* [CONSEGNA 1] Riproduci esattamente le righe dei dati grezzi, partendo dalla riga che contiene "You are a GUI" e proseguendo fino alla riga che contiene "pyautogui.click(x=286, y=79)", entrambe incluse. Per favore, lascia fuori dalla risposta le immagini.

* [ESTRATTO DELLA PAGINA]

------------------------------------------------------------------------

ORIGINE DELL’ XI ZONA
IL
NUCLEO D’AZIONE DI “PONTITO”…
L’origine
di questa banda partigiana, la prima della montagna pistoiese,
si colloca proprio nel settembre del ’43, quando un giovane
studente pistoiese, sotto lo pseudonimo “Pontito”, si
rivolse alla frangia azionista del Comitato Esecutivo della
città assicurando di poter “organizzare un corpo” sulle
montagne pistoiesi, che avesse la sua base appunto a Pontito,
un piccolo paese dell’Appennino a cavallo tra la provincia
di Pistoia e quella di Lucca. Egli stesso scelse, per
preferenze personali, di porre la propria base in montagna,
oltre che per il fatto che qui risultassero più facili le
azioni di sabotaggio e di guerriglia e che queste ultime
avrebbero evitato di esporre la popolazione alle rappresaglie.

------------------------------------------------------------------------

* [DATI GREZZI]
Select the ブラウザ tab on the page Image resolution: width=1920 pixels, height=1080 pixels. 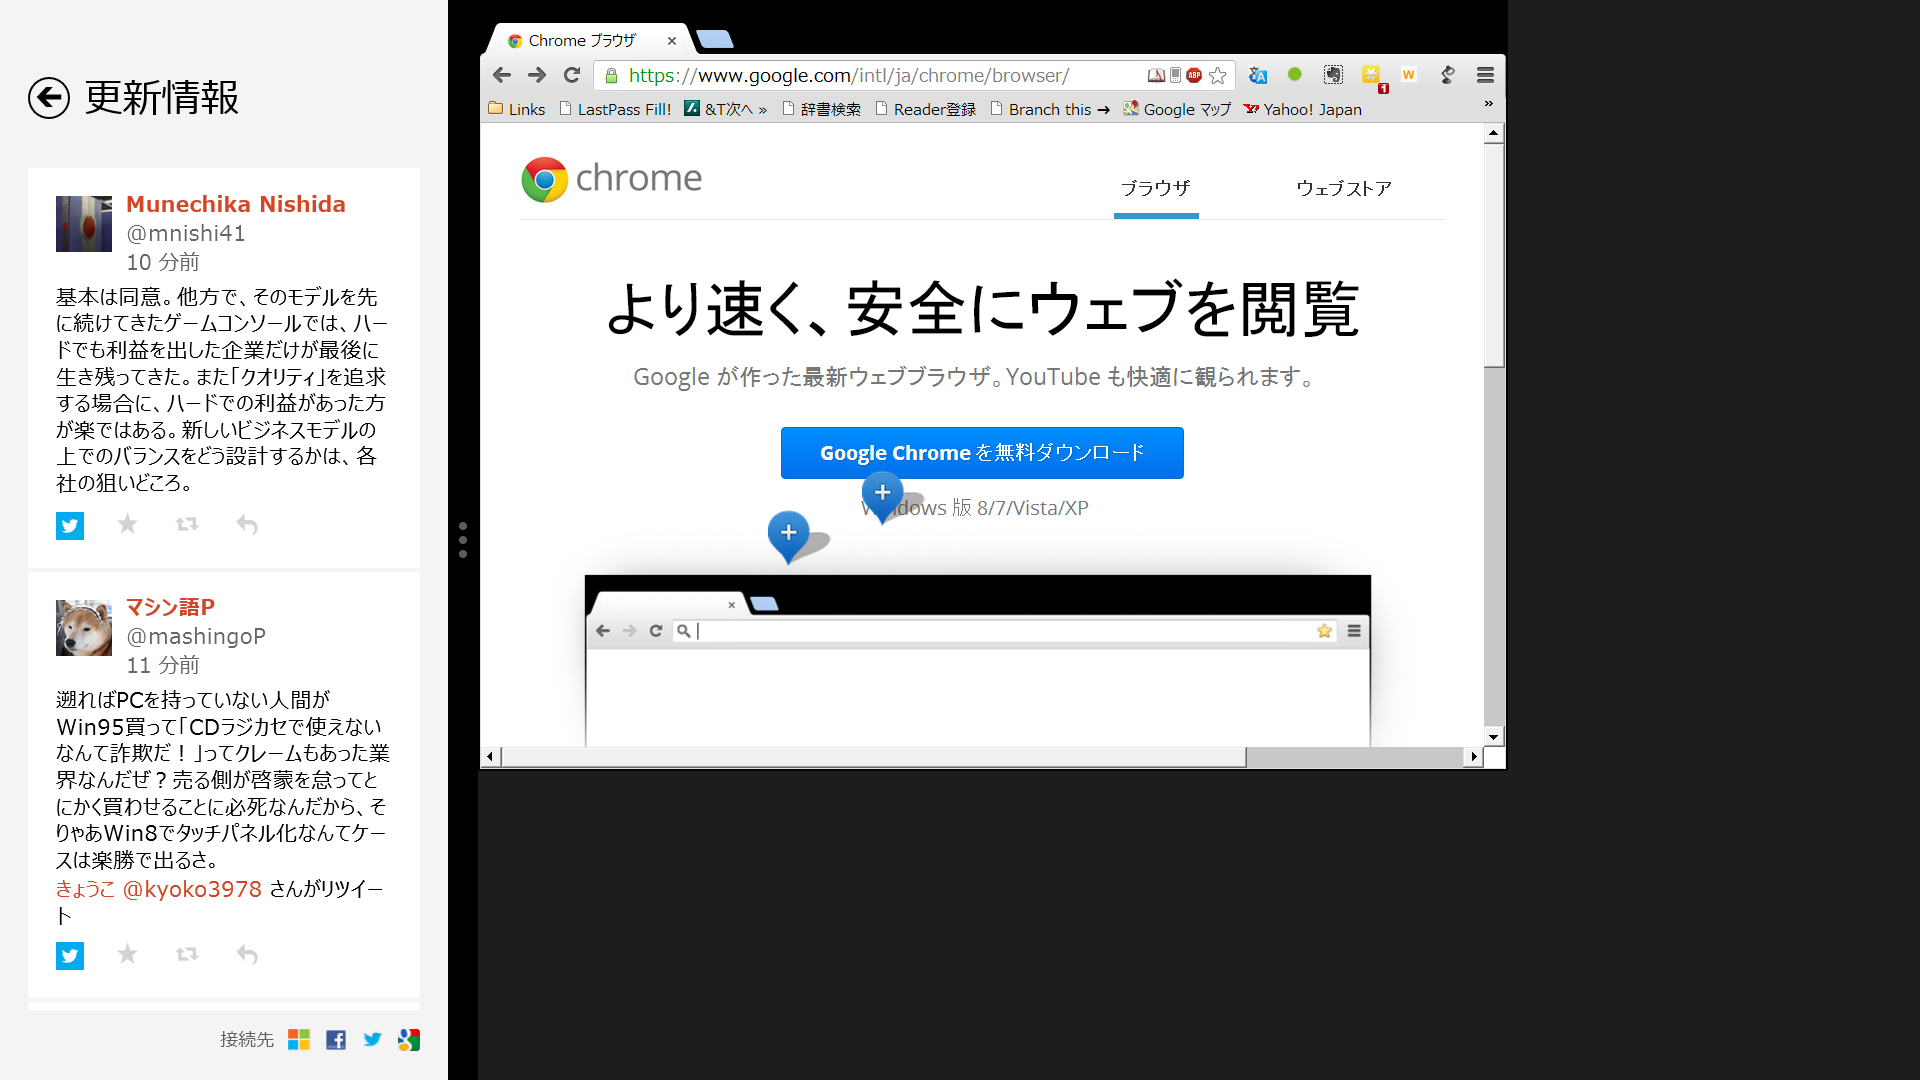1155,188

------------------------------------------------------------------------

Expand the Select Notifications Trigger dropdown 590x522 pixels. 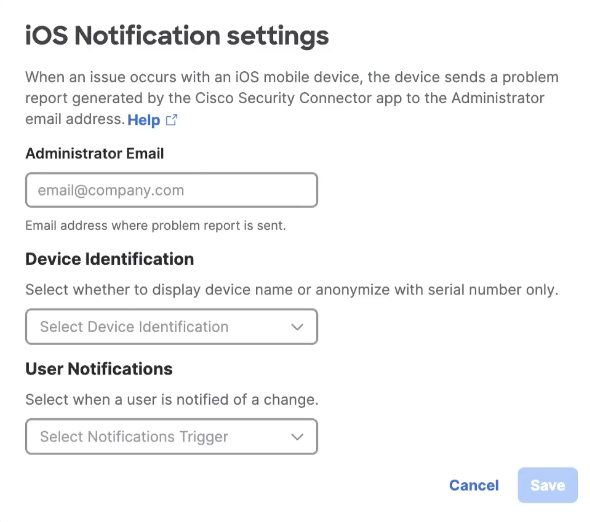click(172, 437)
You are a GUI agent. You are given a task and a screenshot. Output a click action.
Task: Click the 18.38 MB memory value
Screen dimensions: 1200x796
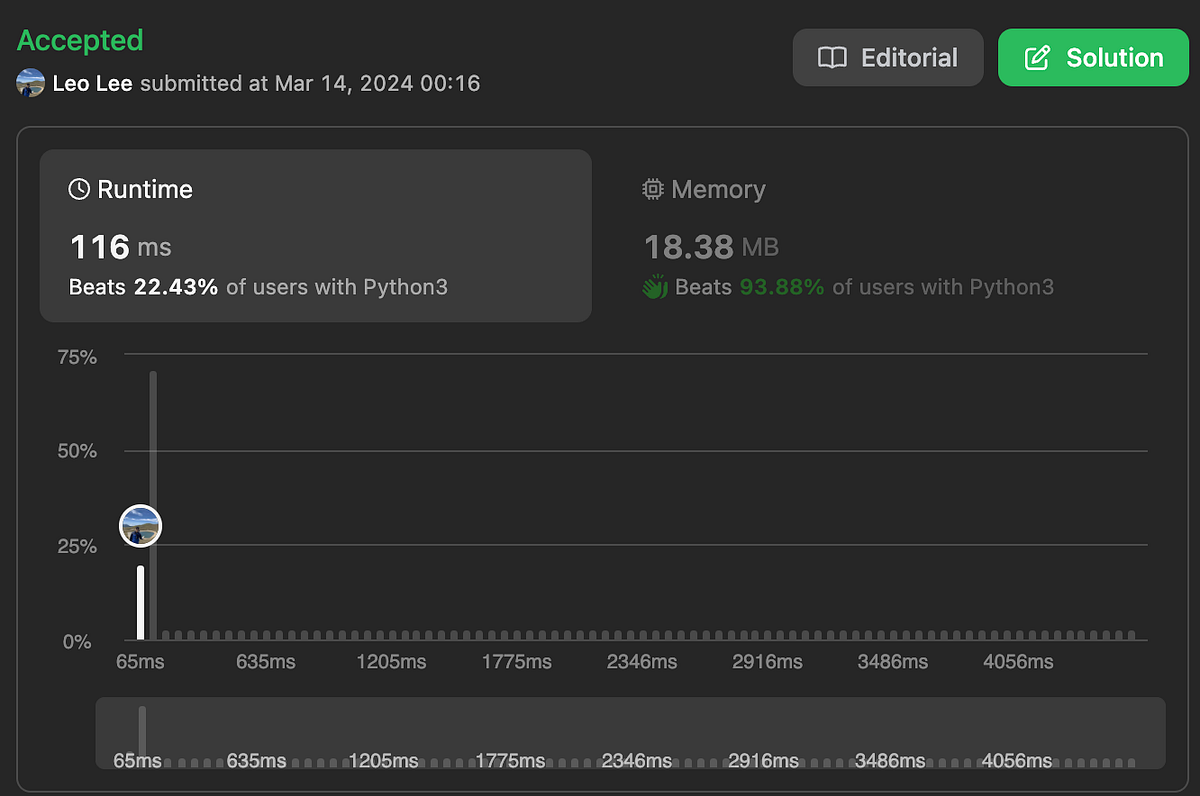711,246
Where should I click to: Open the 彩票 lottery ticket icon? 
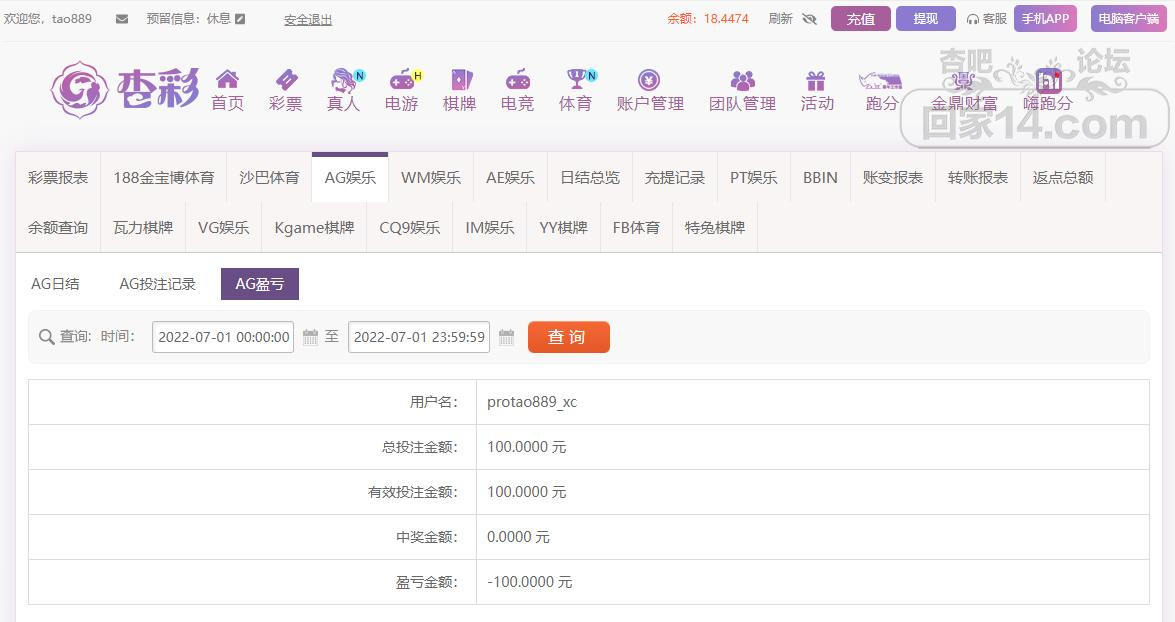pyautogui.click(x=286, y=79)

------------------------------------------------------------------------

* [CONSEGNA 2] Trascrivi per intero e senza alcuna modifica l'estratto sull'origine dell'XI Zona.

* [SOLUZIONE SCRITTA 1]
You are a GUI agent. You are given a task and a screenshot. Output a click action.
Task: Click the 18.38 MB memory value
Screen dimensions: 1200x796
711,246
Where should I click to: Open the 彩票 lottery ticket icon? 
pyautogui.click(x=286, y=79)

* [SOLUZIONE SCRITTA 2]
ORIGINE DELL’ XI ZONA
IL
NUCLEO D’AZIONE DI “PONTITO”…
L’origine
di questa banda partigiana, la prima della montagna pistoiese,
si colloca proprio nel settembre del ’43, quando un giovane
studente pistoiese, sotto lo pseudonimo “Pontito”, si
rivolse alla frangia azionista del Comitato Esecutivo della
città assicurando di poter “organizzare un corpo” sulle
montagne pistoiesi, che avesse la sua base appunto a Pontito,
un piccolo paese dell’Appennino a cavallo tra la provincia
di Pistoia e quella di Lucca. Egli stesso scelse, per
preferenze personali, di porre la propria base in montagna,
oltre che per il fatto che qui risultassero più facili le
azioni di sabotaggio e di guerriglia e che queste ultime
avrebbero evitato di esporre la popolazione alle rappresaglie.